Kale is among the top superfoods on the planet.
Photo credit: Shutterstock

Puree

Kale, chard and cauliflower are among the top superfood salad greens on the planet. One ounce of kale contains most of the vitamin A and all of the vitamin K that you and a child four years or older needs for the day. Steam your vegetable of choice, then puree in a blender, Cuisinart or Vitamix with a few tablespoons of the boiled water. Then, mix into fruit smoothies, tomato sauce or pancake batter.

Chop

Spinach and bok coy (Chinese cabbage) are other great choices when it comes to superfood greens. Chop them up finely and add to a lettuce salad, put inside a burger, grilled cheese or pressed panini sandwich.

Grind

Sunflower seeds, pumpkin seeds and almonds all offer impressive amounts of vitamins and trace minerals in a single serving. Grind a ½ pound bag of your favorite nut or seed, and keep the grounds in the freezer for regular use.
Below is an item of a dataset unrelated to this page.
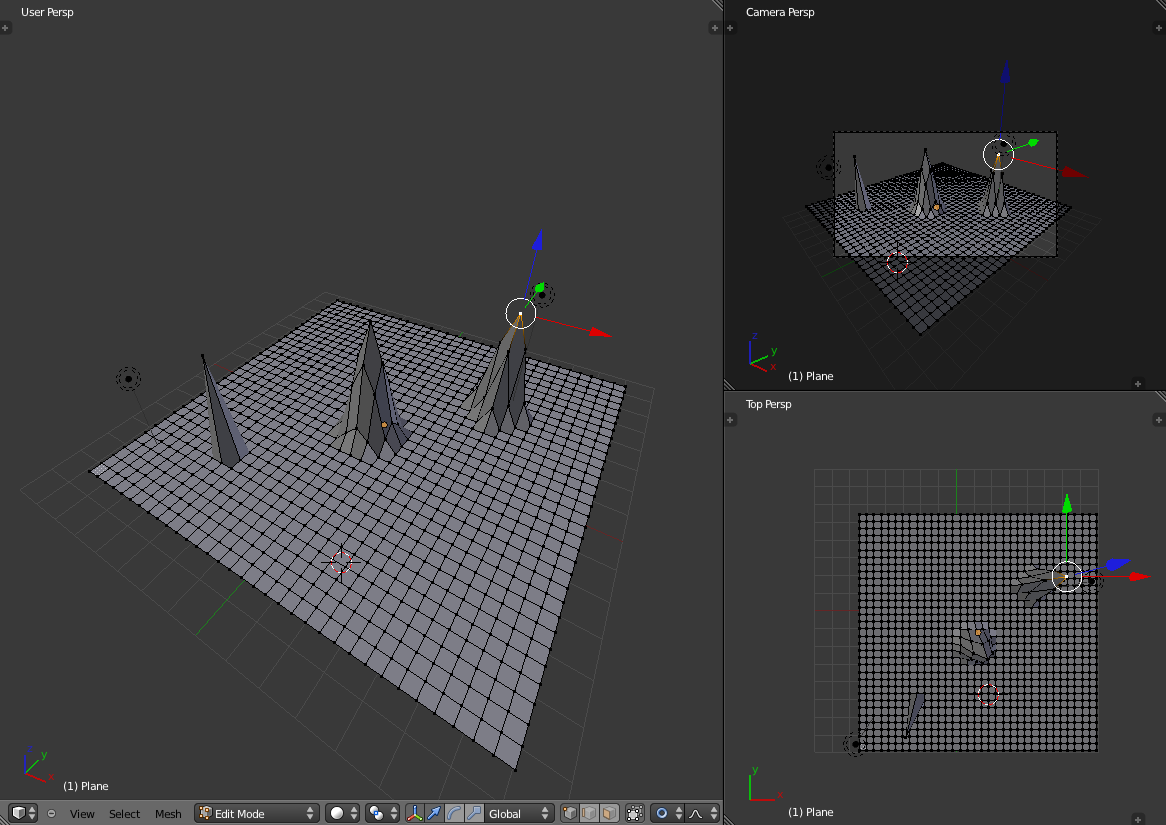Switch to vertex select mode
Sprinkle the grinds in your child’s sandwich under the nut butter, ketchup or mayonnaise, or add 1 teaspoon of ground nuts to pancakes or smoothies.

Add Superfood Flour to Baking

Garbanzo beans and buckwheat are two excellent superfoods that can be purchased in the form of flour. Include ¼ cup of said flour in any cookie, muffin, quick bread or cake recipe for added amounts of fiber, protein, B vitamins and amino acids. The amount of ¼ cup seems to be the magic number—more than that and your child may taste the difference, while adding 1 tsp of superfood-based flour won’t include enough additional nutritional content in every serving.